== Extracted material ==

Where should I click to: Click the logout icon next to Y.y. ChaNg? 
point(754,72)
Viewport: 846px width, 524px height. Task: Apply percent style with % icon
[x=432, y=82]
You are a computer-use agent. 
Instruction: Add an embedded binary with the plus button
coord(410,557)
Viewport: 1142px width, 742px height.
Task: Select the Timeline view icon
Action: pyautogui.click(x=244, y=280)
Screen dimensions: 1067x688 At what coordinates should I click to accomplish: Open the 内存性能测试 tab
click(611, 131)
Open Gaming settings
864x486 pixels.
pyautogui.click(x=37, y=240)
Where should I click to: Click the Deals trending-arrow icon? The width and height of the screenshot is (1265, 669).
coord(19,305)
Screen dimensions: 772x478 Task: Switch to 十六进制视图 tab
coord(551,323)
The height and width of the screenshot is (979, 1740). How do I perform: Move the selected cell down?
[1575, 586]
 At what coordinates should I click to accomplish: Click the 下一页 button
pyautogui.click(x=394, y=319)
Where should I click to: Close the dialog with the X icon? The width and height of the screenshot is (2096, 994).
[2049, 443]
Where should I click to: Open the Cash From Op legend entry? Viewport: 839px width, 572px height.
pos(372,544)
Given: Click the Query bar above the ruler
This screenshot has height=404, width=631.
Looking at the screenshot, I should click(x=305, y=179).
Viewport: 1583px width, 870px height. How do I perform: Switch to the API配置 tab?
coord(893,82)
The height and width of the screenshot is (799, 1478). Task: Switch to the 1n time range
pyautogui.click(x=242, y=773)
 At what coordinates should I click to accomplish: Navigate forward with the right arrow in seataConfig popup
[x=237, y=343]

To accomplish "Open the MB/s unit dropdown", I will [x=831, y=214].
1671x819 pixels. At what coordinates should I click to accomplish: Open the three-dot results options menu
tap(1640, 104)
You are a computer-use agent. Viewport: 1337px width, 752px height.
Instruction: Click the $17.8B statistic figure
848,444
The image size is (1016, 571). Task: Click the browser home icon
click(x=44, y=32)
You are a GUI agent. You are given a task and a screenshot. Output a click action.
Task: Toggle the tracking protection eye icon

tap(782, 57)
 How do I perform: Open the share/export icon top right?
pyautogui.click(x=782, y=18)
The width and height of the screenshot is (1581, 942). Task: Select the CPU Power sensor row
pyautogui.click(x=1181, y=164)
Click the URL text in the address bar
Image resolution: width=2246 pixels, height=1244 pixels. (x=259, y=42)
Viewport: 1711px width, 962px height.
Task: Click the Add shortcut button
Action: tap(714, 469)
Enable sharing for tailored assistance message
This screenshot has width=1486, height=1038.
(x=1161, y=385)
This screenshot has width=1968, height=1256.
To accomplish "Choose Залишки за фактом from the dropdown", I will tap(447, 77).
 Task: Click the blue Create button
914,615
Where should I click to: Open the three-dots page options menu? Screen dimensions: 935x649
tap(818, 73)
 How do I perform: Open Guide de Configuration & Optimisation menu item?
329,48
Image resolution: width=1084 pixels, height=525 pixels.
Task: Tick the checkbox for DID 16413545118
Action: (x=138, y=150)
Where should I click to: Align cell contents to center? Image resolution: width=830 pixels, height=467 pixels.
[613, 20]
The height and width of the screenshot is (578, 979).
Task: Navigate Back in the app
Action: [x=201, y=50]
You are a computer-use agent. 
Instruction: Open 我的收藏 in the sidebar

===

### Your task
In the records above, find every line containing the word "agent" and show it.

### Output of the task
You are a computer-use agent. 
You are a computer-use agent. Viewport: 1337px width, 752px height.
You are a GUI agent. You are given a task and a screenshot. Output a click action.
You are a computer-use agent. 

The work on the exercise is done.